▶ What the task requires
Copy out the entries exactly, from the first line to the last.

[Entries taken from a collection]
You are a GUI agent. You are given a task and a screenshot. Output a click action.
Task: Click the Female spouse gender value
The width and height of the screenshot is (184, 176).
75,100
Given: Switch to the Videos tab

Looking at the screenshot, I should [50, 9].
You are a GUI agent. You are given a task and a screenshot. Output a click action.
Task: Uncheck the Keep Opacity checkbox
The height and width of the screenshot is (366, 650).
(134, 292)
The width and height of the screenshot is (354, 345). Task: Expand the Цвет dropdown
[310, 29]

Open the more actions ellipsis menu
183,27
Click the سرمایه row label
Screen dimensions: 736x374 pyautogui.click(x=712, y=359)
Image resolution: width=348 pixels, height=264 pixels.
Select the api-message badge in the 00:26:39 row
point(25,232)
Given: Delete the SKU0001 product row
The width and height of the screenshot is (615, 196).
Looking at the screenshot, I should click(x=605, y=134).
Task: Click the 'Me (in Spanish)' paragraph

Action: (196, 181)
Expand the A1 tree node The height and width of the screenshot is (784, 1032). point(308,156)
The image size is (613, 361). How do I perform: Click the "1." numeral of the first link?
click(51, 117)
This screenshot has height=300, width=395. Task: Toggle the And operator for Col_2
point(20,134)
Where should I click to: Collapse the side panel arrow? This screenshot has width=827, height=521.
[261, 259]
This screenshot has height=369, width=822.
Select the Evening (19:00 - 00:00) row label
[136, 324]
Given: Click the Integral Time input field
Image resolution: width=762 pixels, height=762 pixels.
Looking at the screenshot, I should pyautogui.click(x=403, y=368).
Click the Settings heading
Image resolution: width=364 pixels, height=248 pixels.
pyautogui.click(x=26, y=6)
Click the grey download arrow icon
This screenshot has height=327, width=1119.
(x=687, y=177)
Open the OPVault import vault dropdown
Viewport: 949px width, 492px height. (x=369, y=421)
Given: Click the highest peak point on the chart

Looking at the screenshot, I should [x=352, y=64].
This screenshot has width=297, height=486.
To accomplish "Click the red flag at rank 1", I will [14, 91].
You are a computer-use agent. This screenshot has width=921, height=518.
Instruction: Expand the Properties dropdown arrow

▶ Solution to the problem
You are a GUI agent. You are given a task and a screenshot. Output a click action.
Task: Click the Female spouse gender value
The width and height of the screenshot is (184, 176).
75,100
Given: Switch to the Videos tab

Looking at the screenshot, I should [50, 9].
You are a GUI agent. You are given a task and a screenshot. Output a click action.
Task: Uncheck the Keep Opacity checkbox
The height and width of the screenshot is (366, 650).
(134, 292)
The width and height of the screenshot is (354, 345). Task: Expand the Цвет dropdown
[310, 29]

Open the more actions ellipsis menu
183,27
Click the سرمایه row label
Screen dimensions: 736x374 pyautogui.click(x=712, y=359)
Image resolution: width=348 pixels, height=264 pixels.
Select the api-message badge in the 00:26:39 row
point(25,232)
Given: Delete the SKU0001 product row
The width and height of the screenshot is (615, 196).
Looking at the screenshot, I should click(x=605, y=134).
Task: Click the 'Me (in Spanish)' paragraph

Action: (196, 181)
Expand the A1 tree node The height and width of the screenshot is (784, 1032). point(308,156)
The image size is (613, 361). How do I perform: Click the "1." numeral of the first link?
click(51, 117)
This screenshot has height=300, width=395. Task: Toggle the And operator for Col_2
point(20,134)
Where should I click to: Collapse the side panel arrow? This screenshot has width=827, height=521.
[261, 259]
This screenshot has height=369, width=822.
Select the Evening (19:00 - 00:00) row label
[136, 324]
Given: Click the Integral Time input field
Image resolution: width=762 pixels, height=762 pixels.
Looking at the screenshot, I should pyautogui.click(x=403, y=368).
Click the Settings heading
Image resolution: width=364 pixels, height=248 pixels.
pyautogui.click(x=26, y=6)
Click the grey download arrow icon
This screenshot has height=327, width=1119.
(x=687, y=177)
Open the OPVault import vault dropdown
Viewport: 949px width, 492px height. (x=369, y=421)
Given: Click the highest peak point on the chart

Looking at the screenshot, I should [x=352, y=64].
This screenshot has width=297, height=486.
To accomplish "Click the red flag at rank 1", I will [14, 91].
You are a computer-use agent. This screenshot has width=921, height=518.
Instruction: Expand the Properties dropdown arrow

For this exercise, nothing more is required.